How to grep repeating lines in a file?

Question

I am new to shell scripting.

I have a log file and I want a script to alert me if a line repeats. For example:

I have logs such as below:

2016-04-07 06:46:34,750 INFO: Error detected

2016-04-07 06:46:34,801 INFO: Case cleared

2016-04-07 06:46:35,744 INFO: Error detected

2016-04-07 06:48:34,558 INFO: Error detected

In the above logs, there are two repeated lines with 'Error detected' continuously.
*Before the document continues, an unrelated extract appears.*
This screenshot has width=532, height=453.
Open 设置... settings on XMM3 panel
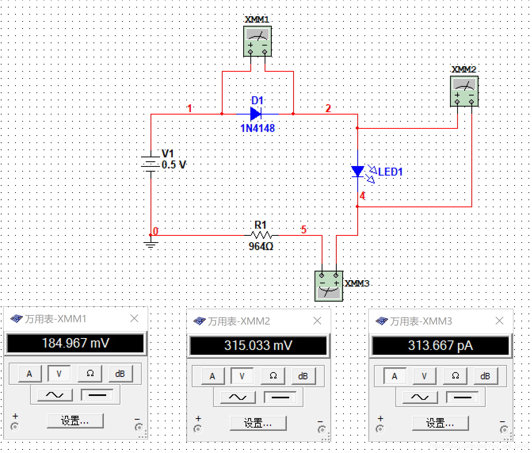pos(440,423)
I want to get alerted if this happens.

Answer 1

You can use this awk to print duplicated line:

awk -F ': ' 'seen[$NF]++ > 1' file

Output:

2016-04-07 06:48:34,558 INFO: Error detected

Answer 2

$ awk '!NF{next} {orig=$0; $1=$2=""} $0==prev{print orig} {prev=$0}' file
2016-04-07 06:48:34,558 INFO: Error detected

Answer 3

You can try this

awk -v prev="" '
$0 ~ /^$/ {next}
{
    info=$4" "$5;
    if(prev == info)
        printf("repeating line: %s\n",$0);
    prev = info;
}' infile

Output:

repeating line: 2016-04-07 06:48:34,558 INFO: Error detected

Answer 4

This will report only the second consecutive error:

awk '
    /^[[:blank:]]*$/ {next}
    /Error detected$/ {errors++}
    !/Error detected$/ {errors=0}
    errors==2
' file

I'm assuming you would not need to be notified for the 3rd, 27th, etc consecutive errors.